The Arepa Lady, produced by Jim Leff @ chowhound.com

Sound Memories, produced by Jim Metzner from Pulse of the Planet (pulseplanet.com), originally for All Things Considered.

Hour 2: Justice on Trial
On July 1, without the support of the United States, the new International Criminal Court came into existence. The new court's goal is to prosecute war crimes. "Justice on Trial" examines the promises of justice, the successes and failures of war crimes courts in Nuremberg, Bosnia and Rwanda.
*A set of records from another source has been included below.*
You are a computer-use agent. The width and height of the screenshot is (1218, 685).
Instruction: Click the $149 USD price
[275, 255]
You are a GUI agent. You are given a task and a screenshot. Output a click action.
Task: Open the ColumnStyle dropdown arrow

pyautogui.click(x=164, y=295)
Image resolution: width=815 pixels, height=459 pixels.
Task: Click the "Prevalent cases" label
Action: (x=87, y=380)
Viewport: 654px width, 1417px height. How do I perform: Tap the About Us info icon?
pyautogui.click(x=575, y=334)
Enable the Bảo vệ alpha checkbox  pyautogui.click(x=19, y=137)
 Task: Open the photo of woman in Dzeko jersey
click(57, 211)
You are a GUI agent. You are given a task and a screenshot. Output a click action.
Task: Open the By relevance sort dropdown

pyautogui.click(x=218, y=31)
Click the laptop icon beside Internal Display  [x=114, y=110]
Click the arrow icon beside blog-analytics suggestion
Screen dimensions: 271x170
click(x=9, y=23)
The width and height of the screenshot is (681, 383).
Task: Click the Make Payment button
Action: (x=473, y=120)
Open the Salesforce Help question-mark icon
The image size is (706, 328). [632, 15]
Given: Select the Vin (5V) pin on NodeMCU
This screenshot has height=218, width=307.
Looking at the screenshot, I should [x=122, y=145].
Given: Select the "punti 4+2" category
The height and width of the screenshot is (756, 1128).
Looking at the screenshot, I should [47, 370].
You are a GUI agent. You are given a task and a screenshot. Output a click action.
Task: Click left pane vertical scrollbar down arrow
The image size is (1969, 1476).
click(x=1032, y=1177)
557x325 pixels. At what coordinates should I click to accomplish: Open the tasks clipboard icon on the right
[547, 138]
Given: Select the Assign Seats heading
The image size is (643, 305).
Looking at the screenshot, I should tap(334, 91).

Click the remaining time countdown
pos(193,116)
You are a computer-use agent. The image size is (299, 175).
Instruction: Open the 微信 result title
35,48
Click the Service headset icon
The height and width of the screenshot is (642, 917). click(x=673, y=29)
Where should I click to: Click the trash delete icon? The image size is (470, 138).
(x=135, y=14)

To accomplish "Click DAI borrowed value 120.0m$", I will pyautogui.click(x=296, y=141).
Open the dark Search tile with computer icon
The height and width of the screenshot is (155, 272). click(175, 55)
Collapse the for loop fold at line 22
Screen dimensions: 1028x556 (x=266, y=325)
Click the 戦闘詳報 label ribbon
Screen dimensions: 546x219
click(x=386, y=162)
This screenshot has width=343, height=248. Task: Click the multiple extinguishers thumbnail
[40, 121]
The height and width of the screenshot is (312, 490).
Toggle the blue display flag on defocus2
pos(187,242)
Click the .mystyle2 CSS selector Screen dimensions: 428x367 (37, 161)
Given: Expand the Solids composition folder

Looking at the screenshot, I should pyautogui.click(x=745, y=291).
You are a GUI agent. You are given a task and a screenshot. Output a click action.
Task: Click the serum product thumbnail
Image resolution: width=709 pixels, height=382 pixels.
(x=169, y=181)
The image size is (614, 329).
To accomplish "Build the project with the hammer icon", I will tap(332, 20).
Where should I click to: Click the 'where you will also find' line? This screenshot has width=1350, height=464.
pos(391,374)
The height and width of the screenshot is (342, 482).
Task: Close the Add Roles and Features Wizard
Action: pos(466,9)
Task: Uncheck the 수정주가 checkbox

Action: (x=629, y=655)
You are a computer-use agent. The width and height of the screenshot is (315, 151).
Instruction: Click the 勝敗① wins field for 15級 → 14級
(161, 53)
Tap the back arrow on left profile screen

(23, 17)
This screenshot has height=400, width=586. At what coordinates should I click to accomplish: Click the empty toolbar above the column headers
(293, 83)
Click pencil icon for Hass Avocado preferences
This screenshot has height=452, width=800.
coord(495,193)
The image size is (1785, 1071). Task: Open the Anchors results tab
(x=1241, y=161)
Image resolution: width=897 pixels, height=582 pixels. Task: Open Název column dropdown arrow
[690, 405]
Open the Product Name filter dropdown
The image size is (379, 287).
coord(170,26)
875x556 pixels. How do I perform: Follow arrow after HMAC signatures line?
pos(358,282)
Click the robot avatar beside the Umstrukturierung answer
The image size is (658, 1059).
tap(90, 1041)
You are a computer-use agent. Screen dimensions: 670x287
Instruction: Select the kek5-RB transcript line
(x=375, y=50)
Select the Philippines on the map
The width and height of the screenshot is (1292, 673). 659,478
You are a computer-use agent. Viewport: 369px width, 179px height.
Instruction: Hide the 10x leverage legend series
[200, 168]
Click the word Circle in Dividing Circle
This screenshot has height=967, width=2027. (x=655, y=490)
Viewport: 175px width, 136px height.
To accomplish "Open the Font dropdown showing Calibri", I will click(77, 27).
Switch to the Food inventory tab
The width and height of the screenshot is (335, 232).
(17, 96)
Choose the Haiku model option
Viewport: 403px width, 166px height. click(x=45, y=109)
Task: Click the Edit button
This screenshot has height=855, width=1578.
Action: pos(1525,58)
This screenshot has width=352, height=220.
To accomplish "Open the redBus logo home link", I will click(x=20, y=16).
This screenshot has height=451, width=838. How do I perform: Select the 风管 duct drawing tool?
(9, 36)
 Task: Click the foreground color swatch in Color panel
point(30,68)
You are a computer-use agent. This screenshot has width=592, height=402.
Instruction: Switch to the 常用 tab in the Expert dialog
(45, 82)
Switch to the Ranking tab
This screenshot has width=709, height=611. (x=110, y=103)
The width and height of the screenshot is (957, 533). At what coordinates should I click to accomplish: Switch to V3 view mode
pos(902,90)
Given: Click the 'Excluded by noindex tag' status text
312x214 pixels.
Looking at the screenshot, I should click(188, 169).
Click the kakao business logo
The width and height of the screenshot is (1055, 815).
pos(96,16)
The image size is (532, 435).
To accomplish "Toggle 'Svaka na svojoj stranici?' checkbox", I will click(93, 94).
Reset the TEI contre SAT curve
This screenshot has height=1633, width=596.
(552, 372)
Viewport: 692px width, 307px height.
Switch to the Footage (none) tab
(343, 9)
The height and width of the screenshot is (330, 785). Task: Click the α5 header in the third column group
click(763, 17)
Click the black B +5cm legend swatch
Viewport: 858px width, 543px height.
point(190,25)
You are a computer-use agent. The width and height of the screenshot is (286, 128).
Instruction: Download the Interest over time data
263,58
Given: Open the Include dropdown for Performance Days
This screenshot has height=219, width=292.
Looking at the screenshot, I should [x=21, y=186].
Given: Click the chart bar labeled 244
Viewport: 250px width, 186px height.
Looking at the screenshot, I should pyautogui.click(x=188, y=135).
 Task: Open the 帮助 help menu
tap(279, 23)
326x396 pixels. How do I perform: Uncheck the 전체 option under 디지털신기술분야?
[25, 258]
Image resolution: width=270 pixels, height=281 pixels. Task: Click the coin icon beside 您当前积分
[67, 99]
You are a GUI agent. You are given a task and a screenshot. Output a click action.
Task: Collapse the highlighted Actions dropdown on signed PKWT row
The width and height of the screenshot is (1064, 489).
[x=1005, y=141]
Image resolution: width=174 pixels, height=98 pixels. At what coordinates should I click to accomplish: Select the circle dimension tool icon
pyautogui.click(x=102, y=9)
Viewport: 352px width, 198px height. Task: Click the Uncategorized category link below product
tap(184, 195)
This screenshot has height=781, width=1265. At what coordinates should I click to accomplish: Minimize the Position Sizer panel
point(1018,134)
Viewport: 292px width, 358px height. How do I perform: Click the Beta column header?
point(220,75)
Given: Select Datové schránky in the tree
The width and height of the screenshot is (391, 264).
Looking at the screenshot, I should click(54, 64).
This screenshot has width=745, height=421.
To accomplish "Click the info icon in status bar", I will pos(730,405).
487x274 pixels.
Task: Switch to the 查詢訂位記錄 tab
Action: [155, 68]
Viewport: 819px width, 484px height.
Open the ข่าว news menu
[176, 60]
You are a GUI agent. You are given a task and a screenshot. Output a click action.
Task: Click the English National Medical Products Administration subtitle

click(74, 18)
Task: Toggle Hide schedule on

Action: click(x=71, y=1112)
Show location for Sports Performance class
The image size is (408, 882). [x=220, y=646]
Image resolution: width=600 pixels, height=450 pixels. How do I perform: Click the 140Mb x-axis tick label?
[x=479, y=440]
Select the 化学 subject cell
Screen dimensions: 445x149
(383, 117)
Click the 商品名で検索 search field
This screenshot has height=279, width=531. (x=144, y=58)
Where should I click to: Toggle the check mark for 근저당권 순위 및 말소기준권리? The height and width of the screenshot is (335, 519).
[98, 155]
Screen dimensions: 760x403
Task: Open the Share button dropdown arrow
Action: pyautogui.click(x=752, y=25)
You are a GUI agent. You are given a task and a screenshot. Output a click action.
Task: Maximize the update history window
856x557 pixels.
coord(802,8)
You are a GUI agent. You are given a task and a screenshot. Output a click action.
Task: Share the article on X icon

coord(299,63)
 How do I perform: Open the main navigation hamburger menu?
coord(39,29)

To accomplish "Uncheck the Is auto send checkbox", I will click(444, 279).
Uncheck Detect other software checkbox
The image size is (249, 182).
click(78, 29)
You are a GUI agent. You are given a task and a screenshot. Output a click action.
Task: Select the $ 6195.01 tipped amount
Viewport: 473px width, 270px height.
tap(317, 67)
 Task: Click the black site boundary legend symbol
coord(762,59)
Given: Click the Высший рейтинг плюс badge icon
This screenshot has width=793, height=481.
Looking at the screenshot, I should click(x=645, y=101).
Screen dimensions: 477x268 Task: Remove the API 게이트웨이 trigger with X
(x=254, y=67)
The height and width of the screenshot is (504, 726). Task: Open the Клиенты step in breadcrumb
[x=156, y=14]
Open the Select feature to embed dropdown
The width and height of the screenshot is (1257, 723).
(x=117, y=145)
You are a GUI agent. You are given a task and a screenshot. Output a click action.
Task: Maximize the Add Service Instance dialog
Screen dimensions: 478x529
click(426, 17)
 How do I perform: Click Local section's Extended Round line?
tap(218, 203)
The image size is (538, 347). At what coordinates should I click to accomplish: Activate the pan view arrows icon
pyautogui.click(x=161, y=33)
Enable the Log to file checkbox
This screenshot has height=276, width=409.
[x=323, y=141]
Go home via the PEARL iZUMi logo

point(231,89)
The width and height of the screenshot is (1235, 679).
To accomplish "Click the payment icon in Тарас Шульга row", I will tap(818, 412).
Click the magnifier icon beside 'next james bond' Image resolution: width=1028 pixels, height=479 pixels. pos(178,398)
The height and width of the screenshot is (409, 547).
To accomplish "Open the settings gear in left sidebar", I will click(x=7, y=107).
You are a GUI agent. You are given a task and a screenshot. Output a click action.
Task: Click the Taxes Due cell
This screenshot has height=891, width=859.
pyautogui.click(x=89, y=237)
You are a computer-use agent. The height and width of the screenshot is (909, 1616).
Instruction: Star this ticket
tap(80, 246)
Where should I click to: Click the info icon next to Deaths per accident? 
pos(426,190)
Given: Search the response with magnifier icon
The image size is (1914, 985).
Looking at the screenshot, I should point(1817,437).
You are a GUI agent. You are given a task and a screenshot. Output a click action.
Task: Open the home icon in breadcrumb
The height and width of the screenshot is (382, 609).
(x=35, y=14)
Correspondents: Stephen Smith, Michael Montgomery, Deborah George
Host: Deborah Amos
Executive Producer: Bill Buzenberg

Links: www.americanradioworks.org

Hour 3: The History of RnB "Roadhouse Blues"
Where words fail, music speaks. In the 1950's, Rhythm n Blues brought about social change for black entertainers travelling in the south during segregation. Eating out of the back of restaurants, performing for "white only" audiences, Gladys Night, Sugarpie and James Brown made political statements simply by showing up night after night.